ツバメはさっと庭を横切り、ニワトリとアヒル、七面鳥たちがそれぞれのねぐらに帰ろうとしていた。
「ジームズ!」
スチュワートが大声で呼ぶ。しばらくすると双児と同じ年頃の黒人青年が、屋敷の裏から走って現れた。ジームズは双児の身のまわりの世話係で、どこへ行くのも一緒だった。犬たちとセットになっていて馬の傍らへ走っていく。子どもの頃は双児の遊び相手だったけれど、十歳の誕生日に彼ら専属の奴隷として贈られたのだ。
私はジームズが馬を整える様子をじっと眺めていた。音だけじゃない。見慣れたいつもの光景なのに、色彩が抜けて急に白っぽくなって見える。
双児は私にお辞儀をし、さようならの握手を求めた。
「それじゃあ、スカーレット、明日はウィルクス家に早めに行っているよ。そして君の来るのを待っているよ。だって一曲めから踊るんだから。バーベキュー中も君の隣りの席を確保しておかないとね」
彼らはとことん鈍感なんだと私は思った。ウィルクスという名前が、今の私にどれほどの痛みを与えるかまるでわかっていない。
「じゃあ、スカーレット、また明日」
彼らは馬に乗り、ジームズを従えてうちの前の杉並木を早足で帰っていった。何度も何度も私に帽子を振り、大声で叫ぶ。
「スカーレット、約束は守ってくれよ」
「明日が楽しみだ」
陽気な声は遠ざかり、やがて聞こえなくなった。私はぼんやりとテラスに立って、双児が言ったことを整理しようと骨を折った。ものごとを深く考え、組み立てていくのは、私が大の苦手とすることだ。でも、しないわけにはいかなかった。
双児は確かにこう言ったのだ。
明日、ウィルクス家のパーティーで、アシュレとメラニーの婚約が発表されると。
「そんなわけないでしょう」
私は声に出して言ってみた。本当にそんなことがあるわけがない。
心臓が奇妙な鼓動をうち始めた。こんなことは本当に初めてだった。
世界が、自分の知らないところで大きく変わろうとしている。自分の願いとは別に、何かが起こる。こんなことってあるだろうか。
私はアシュレを愛している。彼も私を愛している。証拠はいくらだってあるのだから。本当だもの。

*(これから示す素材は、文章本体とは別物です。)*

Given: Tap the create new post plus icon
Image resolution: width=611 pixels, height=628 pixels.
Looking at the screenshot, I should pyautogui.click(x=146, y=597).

この二年間というもの、アシュレはいつも私をいろんなところへ連れ出してくれた。舞踏会やピクニック、魚釣りパーティーや裁判を公開する裁判日。そりゃあ、タールトンの双児や、ケード・カルヴァートや、フォンテインの兄弟と行くよりは多くはなかったけど、彼がうちの屋敷に来なかった週は一度だってない。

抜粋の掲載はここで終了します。